QR codes, or ‘quick response’ codes, have now been in the public domain in the UK for about a year, previously in countries such as Japan and Korea, and also currently more popular in America. Here in Britain, however, they are still seen as the plaything of geeks in some respects or companies have jumped on the QR bandwagon in an attempt at being ‘down with the kids’.
I’m not sure I always see the point of their use, as it’s not so difficult to find a company’s website in a search engine, or type in the URL for that matter, especially when the full address is clearly displayed next to the QR code! One such example that baffled me was on a London Midland poster on a London Midland train; apart from having hardly any signal whilst moving at speed in and out of tunnels, I wasn’t sure why I would need to go to their home page whilst I was travelling. However, when the content is presented as an added extra, is useful or if it takes you to a deep URL, then you can hear me make an excited ‘oooh’. This was the noise I made last Saturday morning when I caught a QR code pop up for each recipe on the BBC cooking programme, The Good Cook.
QR codes on TV are not entirely new – during the final episode of Lost in the US there was a ‘designer’ QR code, dripping with blood, for the new season of True Blood and Waitrose’s Christmas campaign (an upmarket UK supermarket) displayed one at the end of its adverts. However, they are still few and far between, I suppose because the marketers and programme makers just haven’t got their heads around what they could be usefully used for and the mass public market might not be quite ready to rewind and pause live TV to use them.

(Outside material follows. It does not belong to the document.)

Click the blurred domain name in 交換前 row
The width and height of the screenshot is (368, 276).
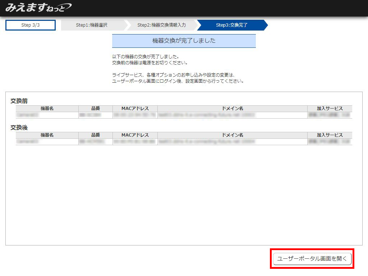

It’s ironic in a way that I’m writing this post, because I don’t have Sky plus or one of its competitors that would allow me to take advantage of using QR codes on TV (much to my annoyace and continued arguments with my husband, but that’s for another time). Yet, seeing The Good Cook’s presentation of QR codes not only made me want such a service even more but I was so thrilled that they were actually for useful added extras situated at a deep URL I began to think of lots of TV programmes that could benefit from using them. Here are just a few –
• Sports coverage – often interviews with our favourite sports stars aren’t very long due to the scheduling and when an event runs over, interviews and press conferences just aren’t shown. A QR code could be displayed to take you to continued coverage, or extended interviews, on the internet.
• Comedy programmes – I think outtakes or cut scenes would be a hit with viewers, especially with panel shows that, recorded, can often be twice the length of the aired version. One might not be bothered to go and search for such content but if a code was displayed at the end of the programme, viewers are more likely to hit rewind and pause, whilst they’re in the mood.
• Spoilers – some people hate the ‘on next week’s show’ spoilers that come at the end of programmes, such as I am experiencing on the current Torchwood: Miracle Day series, so why not give people a choice to view what’s happening next by using a QR code to the trailer?
• Music – if your favourite artist is being interviewed, or their video is showing on a music channel, a QR code could take you directly to a download location or to exclusive content of, for example, behind the scenes of the video.
• Advertising – ads could be shorter, and therefore cost less for the company, if they were teasers and encouraged viewers to use a QR code to find out the ending. Competition entries, including those integrated with social media, would make for a great 360 degree campaign and maybe more sales could be made if you could immediately shop for an item.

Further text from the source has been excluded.